Simple tool to crawl from manta.com
- Clone this repo and have virtualenv ready if possible.
$ cd /path/to/repo
$ virtualenv env && source env/bin/activate
(env)$ pip install -r requirements.txt
Not much to configs, but proxy is required.
Change timezone accordingly.
Read configs.py for details.
- Create keywords.csv file
$ touch keywords.csv
- Put something into keywords.csv in this format: keyword,city,state
$ echo 'burger,new york,ny' >> keywords.csv
- Run Crawler
searchUrlCrawler.py
$ python searchUrlCrawler.py
- If success, then run Crawler
pagerCrawler.py
$ python pagerCrawler.py
- If success, then run Crawler
detailListCrawler.py
$ python detailListCrawler.py
- If success, then run Crawler
detailCrawler.py
or your own crawler to crawl page details
$ python detailCrawler.py
- Done!

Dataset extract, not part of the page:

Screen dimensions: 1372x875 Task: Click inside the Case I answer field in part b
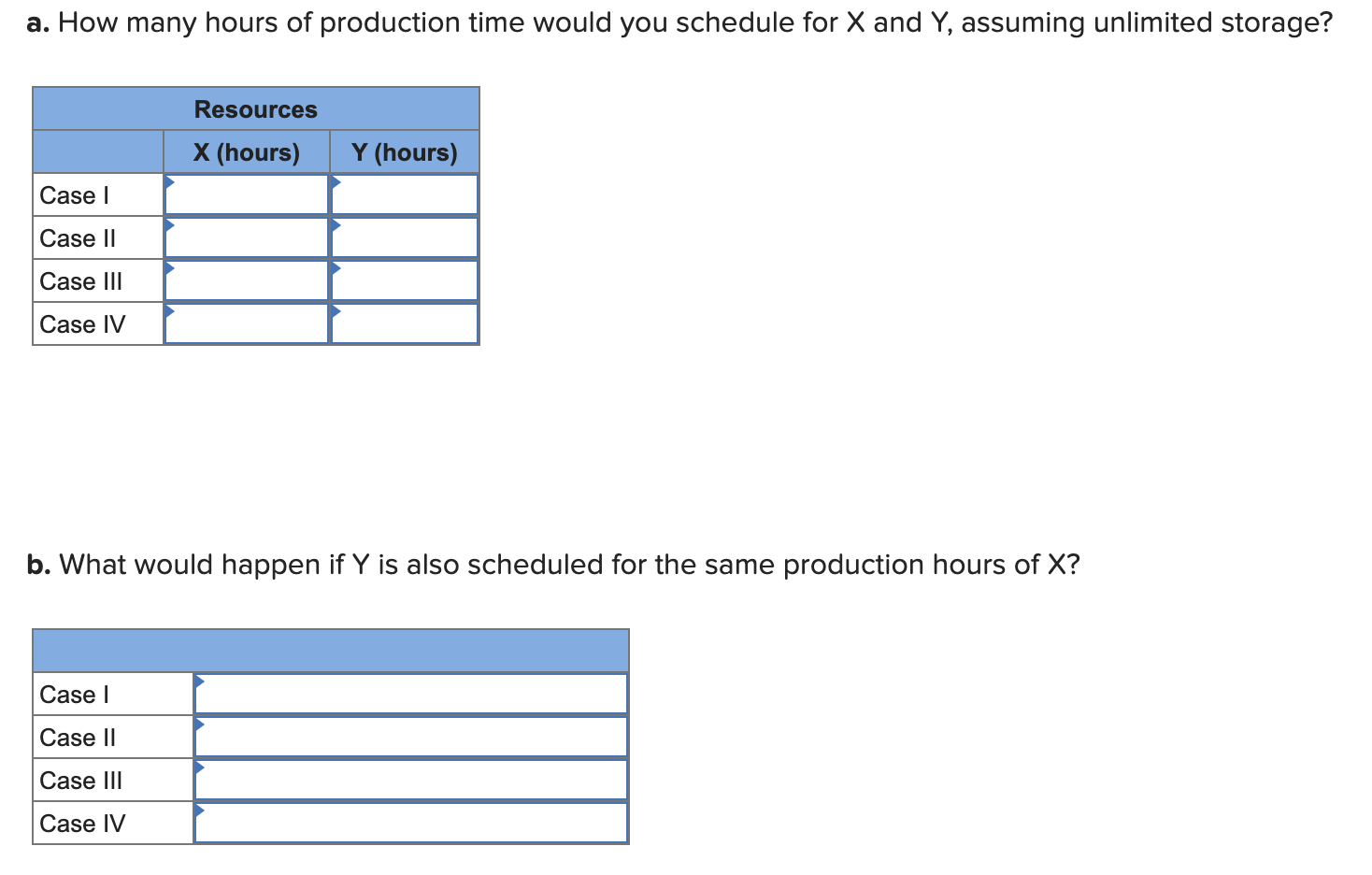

Then you results will be outputted to details.csv @ the root of repo
- Manta only accepts SSL requests, make sure your proxies have SSL access.
- Don't change the delay too short, just in case.
- Change proxies if encountered HTTP 405 error.
- Make your own Detail Crawler for customized crawled result.
- All crawled results will be appending to the existing output file, delete or truncate the files if you want a clean results.